This Friday, Sept. 5, marks the deadline for filmmakers to apply to the New Visions/New Mexico contract awards. For the third year in a row, our state has set aside $160,000 in contract awards. New Mexico filmmakers could be eligible for up to $20,000 for the initialization, production or completion of a film- or video-based project. In addition, Panavison has once again offered to provide two awards of camera rental packages valued at $10,000 each. Narrative films, documentaries, animated and experimental projects are all eligible. Applicants must be 18 years of age and New Mexico residents. Projects will be judged on a variety of criteria, including artistic quality of the project, the applicant’s demonstrated ability, managerial and fiscal ability, and service to the state. Naturally, there’s a lot of paperwork to fill out, so get cracking. You can find all the appropriate information at nmfilm.com.
The sixth annual Southwest Gay and Lesbian Film Festival is scheduled to start on Sept. 26. Not ones to wait for a soiree, organizers are kicking it off early with a fabulous benefit party at Scalo Northern Italian Grill this Saturday, Sept. 6, from 6:30 to 9 p.m.

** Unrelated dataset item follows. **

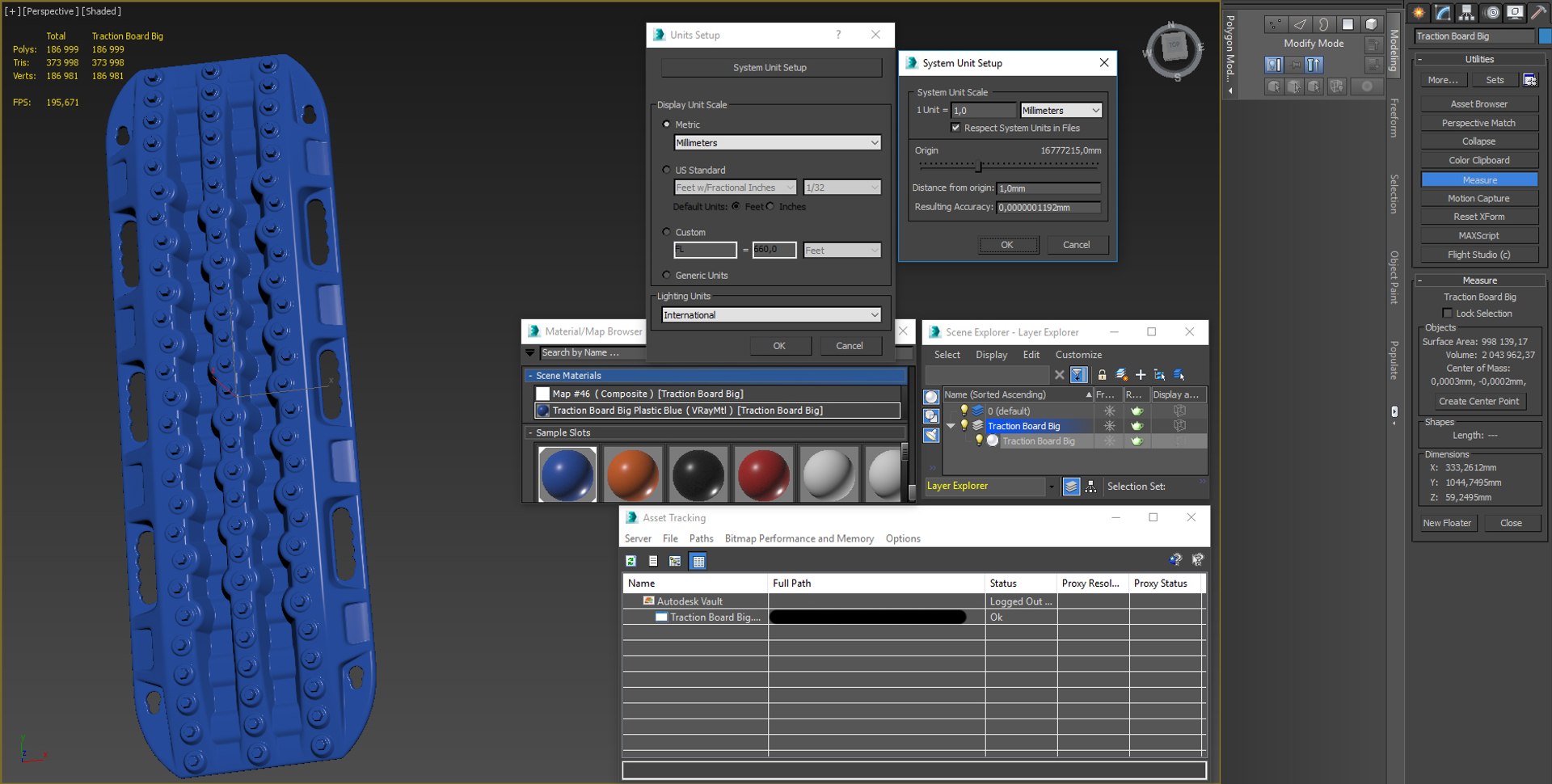Screen dimensions: 1552x784
Task: Switch to Sort by Hierarchy view icon
Action: pyautogui.click(x=1091, y=487)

Party attendees will be among the first in New Mexico to know which films are playing and who is hosting the many festival parties held throughout the weeklong, multicity event. There will be festival programs, food and a cash bar, too. All proceeds go to help fund the film festival. Tickets to the kickoff party are on sale at the door for $25. Members of Closet Cinema get a $5 discount. Scalo is located at 3500 Central SE. For all the intimate details, visit closetcinema.org.
King of the Hill
Jo Edna Boldin Casting is looking for a “strikingly handsome” 13-year-old boy to play the lead in a new Western starring Terrence Hill. Now, that’s not gonna mean a whole lot to your average 13-year-old. But this is a Western starring Terrence Hill. Born Mario Girotti, the Italian actor was featured in dozens upon dozens of oaters such as Rampage at Apache Wells, Old Surehand and Django, Prepare a Coffin. In 1967, he officially changed his name and appeared in a very popular series of comic Westerns including classics like They Call Me Trinity and My Name is Nobody--often alongside pal/costar Bud Spencer. No word on what this new shot-in-New-Mexico film is going to be, but it’s got freaking Terrence Hill in it! If you’ve got a kid, e-mail current snapshots along with complete contact information to firstname.lastname@example.org.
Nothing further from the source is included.